Anadolu toprakları kara bulutlarla kaplıydı. Umutsuzluk, yoksulluk ve esaretin gölgesi halkın yüreğine çökmüştü. Ancak bir adamın gözlerindeki mavi ışık, bu karanlığı delip geçti. Mustafa Kemal Atatürk, o ışığıyla yalnız bir ulusu değil, bir geleceği de aydınlattı. İşte o ışığın adı Cumhuriyet oldu.
Cumhuriyet, sadece bir yönetim biçimi değildir. Cumhuriyet, insanı merkeze alan, eşitliği, özgürlüğü ve adaleti temel alan bir yaşam biçimidir. Halkın kendi kaderini eline almasıdır. Her bireyin “Ben de varım” diyebilmesidir. Cumhuriyet biziz ve cumhuriyetle varız.

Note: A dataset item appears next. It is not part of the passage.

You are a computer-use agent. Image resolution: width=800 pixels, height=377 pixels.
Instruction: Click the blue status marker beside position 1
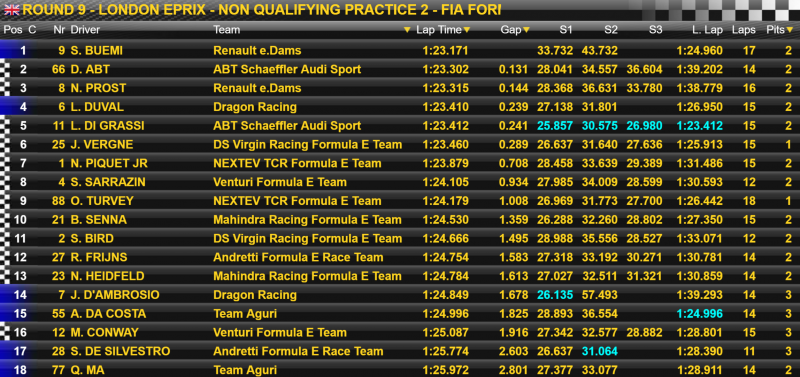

Bugün 102 yıldır o ışığın altında yürüyoruz. Bazen fırtınalarla, bazen gölgelerle karşılaştık; ama ışığımız hiç sönmedi, sönmeyecek de. Çünkü o ışık, bir milletin kalbinde yanıyor.
Atamıza bir sözümüz var:
Bu ışığı koruyacak, Cumhuriyet’i sonsuza dek yaşatacağız.
Cumhuriyet Bayramımız kutlu olsun.
Ne mutlu Cumhuriyet’in ışığında yürüyenlere!